■ **TASKS TO PERFORM**
A) In the boundary review report, copy out the part that opens with the words containing "Executive power" and closes with "to be unwarranted.".
B) Based on the boundary review report, answer yes or no to each statement and quote the words from the report that decide it.
(i) More than 90 Members were elected in 2010 with majorities of less than 5% of the votes cast.
(ii) The Bill states that representations to the Boundary Commissions must be written.
(iii) Professor Ron Johnston is described as being of the University of Bristol.

■ **PROVIDED PASSAGE**
■ ■ ■ ■ ■ ■ ■

That task will now fall to the Commissions, and will take time
to carry out thoroughly."[173]
Professor Ron Johnston also noted that the use of Assistant Commissioners
avoided the impression that a boundary commission was "judge
and jury in its own case".[174]
132. We welcome the retention
of the Boundary Commissions' power to appoint an independent Assistant
Commissioner to consider written representations. The changes
in the consultation process are likely to lead to written representations
that are longer and more complex. Appointing an Assistant Commissioner
will allow the Boundary Commissions to obtain independent, expert
advice which will enhance the transparency and legitimacy of the
process while giving them flexibility in their resourcing.
133. The prohibition on public inquiries means
that representations must be written, although this is not stated
in the Bill.[175] The
Boundary Commissions told us: "The Bill does not specify
the means of making representations. We believe it should specify
written representations, to allow full and fair assessment of
all representations."[176]
134. The House may wish to consider
whether the Bill should be amended so that it makes clear that
only written representations will be received by the Boundary
Commissions, subject to the requirements of the Disability Discrimination
Act 1995. The abolition of public inquiries is a hugely significant
change in the process of boundary setting. Clarity in the changes
to that process is vital if the consultation process is to be
meaningful and so enhance the legitimacy of the Boundary Commissions'
decisions.
Executive power
135. Finally, we wish to bring the House's attention
to two provisions in the Bill which would preserve or increase
the power of the Government over Parliament in a way that we consider
to be unwarranted.
SECRETARY OF STATE'S POWER TO AMEND
THE BOUNDARY COMMISSIONS' RECOMMENDATIONS
136. Clause 8(6) of the Bill preserves the right
of the Secretary of State to implement a Boundary Commission's
report with "modifications". Boundary reviews can have
highly party-political impacts, particularly in parts of the country
where the votes between the parties are finely balanced. More
than 90 Members were elected in 2010 with majorities of less than
5% of the votes cast.[177]
A number of witnesses told us that the majority of public inquiries
were instigated by political parties. Professor Ron Johnston of
the University of Bristol, observed that "the public inquiries
are dominated by the political parties and they are using the
rules obviously for promoting their electoral gain". The
Boundary Commissions told us:
The Commissions' experience is that while local inquiries
have served a useful function, many of those attending have a
specific party political affiliation which significantly determines
their evidence
In practice, the main participants at inquiries
have been representatives of political parties and local authorities.[178]
137. As the Explanatory Notes to the Bill state:
The Commissions are independent, non-political and
totally impartial bodies. They emphasise very strongly that the
results of previous elections do not and should not enter their
considerations when they are deciding their recommendations. Nor
do the Commissions consider the effects of their recommendations
on future voting patterns.[179]
138. We asked the Minister why it was appropriate
for the Secretary of State to retain the power to implement Boundary
Commission reports with modifications. He explained:
There is a very strong convention that Ministers
lay the Order in Council putting in place the recommendations
of the boundary commissions without changing them. [the power
to modify is]...to deal with the situation where Boundary Commissioners
lay their reports and it turns out that there are errors or mistakes
in them and there would be no other way of correcting them...It
is not the intention of any Minister to make changes, and the
wording is not a change in legislationit just carries forward
existing law. Ministers intend to be bound by the existing convention
that the Boundary Commissioners lay their reports...and the Order
in Council that Ministers lay before Parliament absolutely reflects
them, on the same basis as in the past.[180]
139. Notwithstanding the Government's
commitment to use the power to make modifications when implementing
the reports of the Boundary Commissions only in response to mistakes
that can be corrected in no other way, we believe that the power
of the Executive to depart from the recommendations of an independent
statutory body should have clear statutory limits to prevent abuse
for partisan advantage. We
recommend that the House should consider amending clause 8(6)

■ ■ ■ ■ ■ ■ ■

■ **GIVEN DATA**
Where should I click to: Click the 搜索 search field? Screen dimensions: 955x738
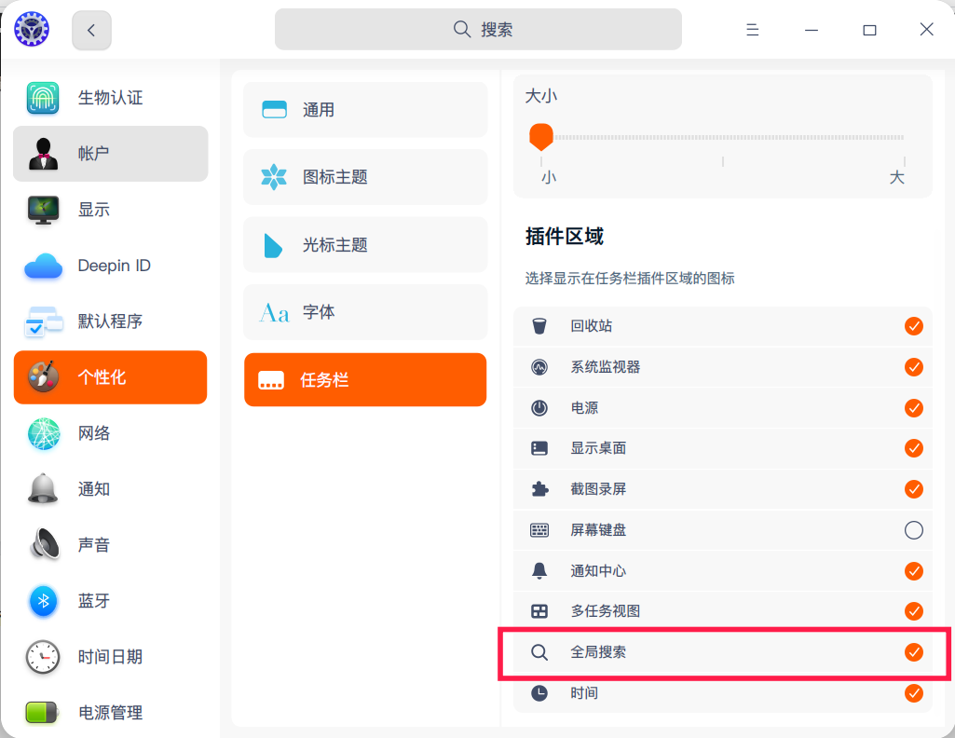477,29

■ ■ ■ ■ ■ ■ ■

■ **TASK RESULTS**
A)
Executive power
135. Finally, we wish to bring the House's attention
to two provisions in the Bill which would preserve or increase
the power of the Government over Parliament in a way that we consider
to be unwarranted.

B)
(i) Yes: "More than 90 Members were elected in 2010 with majorities of less than 5% of the votes cast"
(ii) No: "representations must be written, although this is not stated in the Bill"
(iii) Yes: "Professor Ron Johnston of the University of Bristol"